(Collected data entries)

────────

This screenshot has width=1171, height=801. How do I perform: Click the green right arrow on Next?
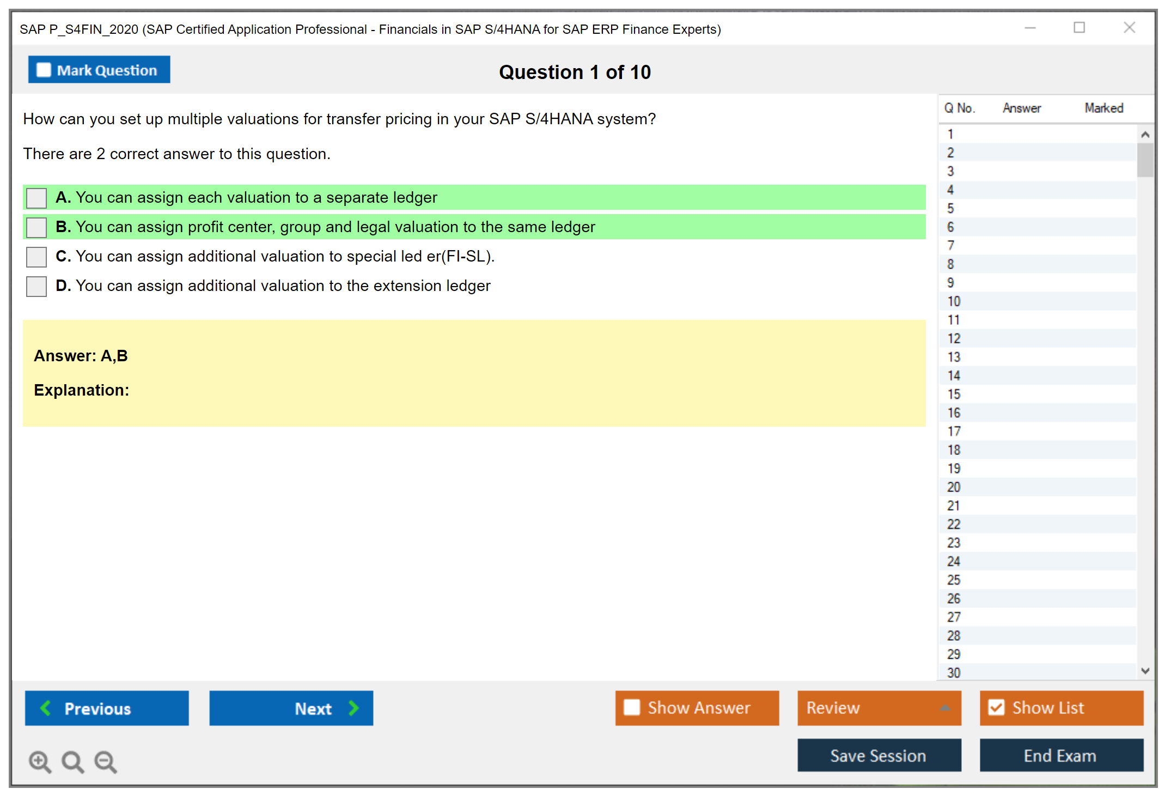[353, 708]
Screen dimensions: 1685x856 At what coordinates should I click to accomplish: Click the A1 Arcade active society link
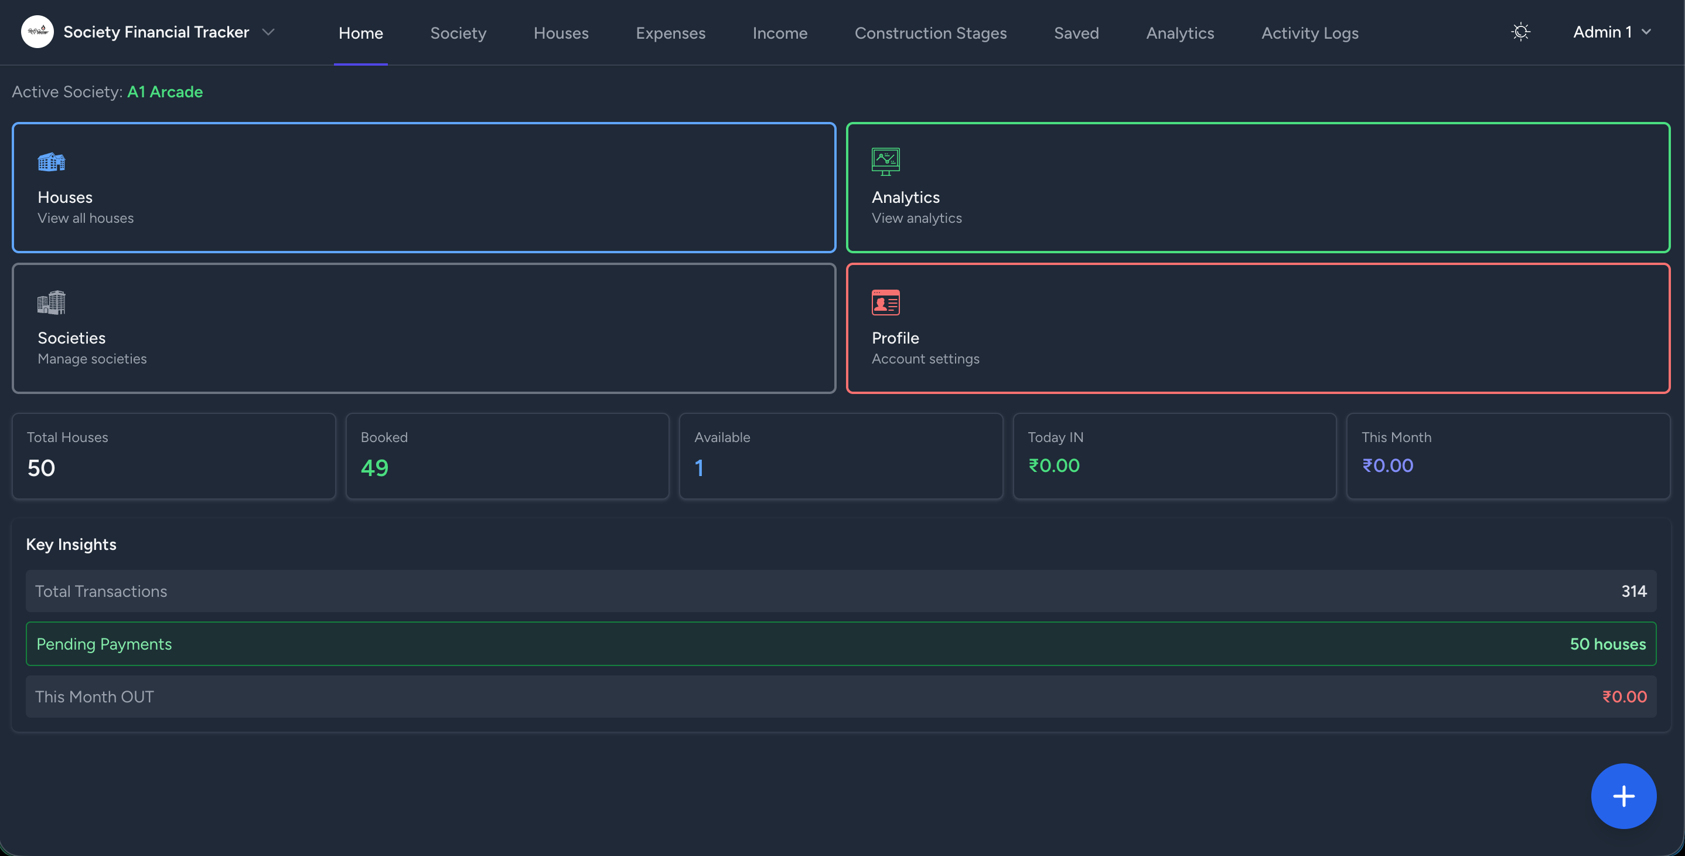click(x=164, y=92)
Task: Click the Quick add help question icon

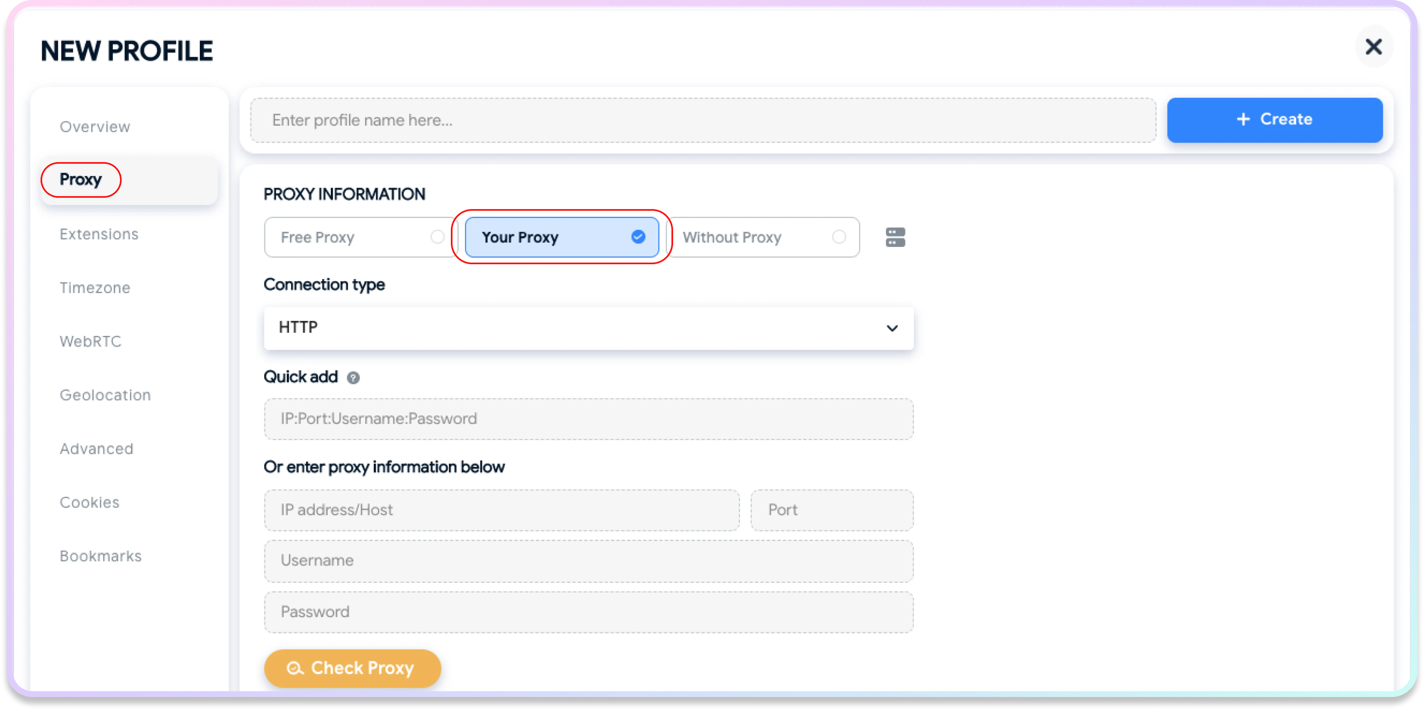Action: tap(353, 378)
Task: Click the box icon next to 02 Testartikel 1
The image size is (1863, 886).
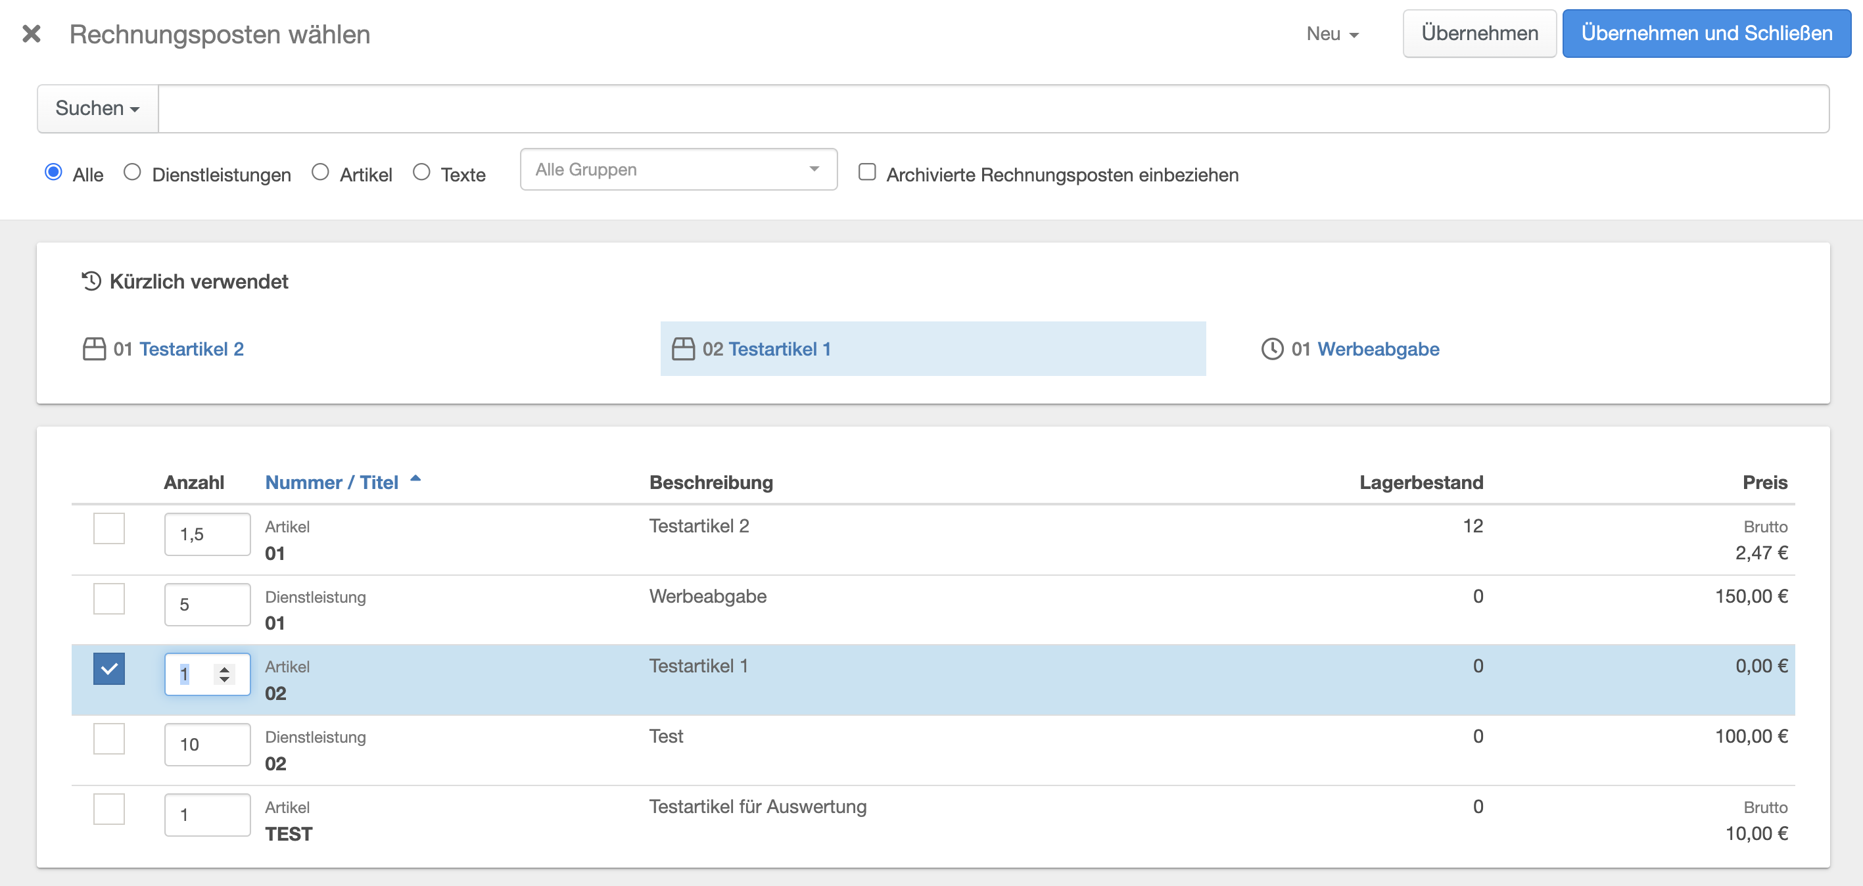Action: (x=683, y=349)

────────

= GOAL OF THE EXERCISE =
What is needed is an exact copy of the data, with the pictures removed.

= ANSWER =
This screenshot has width=1171, height=801. How do I perform: Click the green right arrow on Next?
[353, 708]
Screen dimensions: 1685x856 At what coordinates should I click to accomplish: Click the A1 Arcade active society link
click(x=164, y=92)
Task: Click the Quick add help question icon

Action: tap(353, 378)
Task: Click the box icon next to 02 Testartikel 1
The image size is (1863, 886).
Action: (x=683, y=349)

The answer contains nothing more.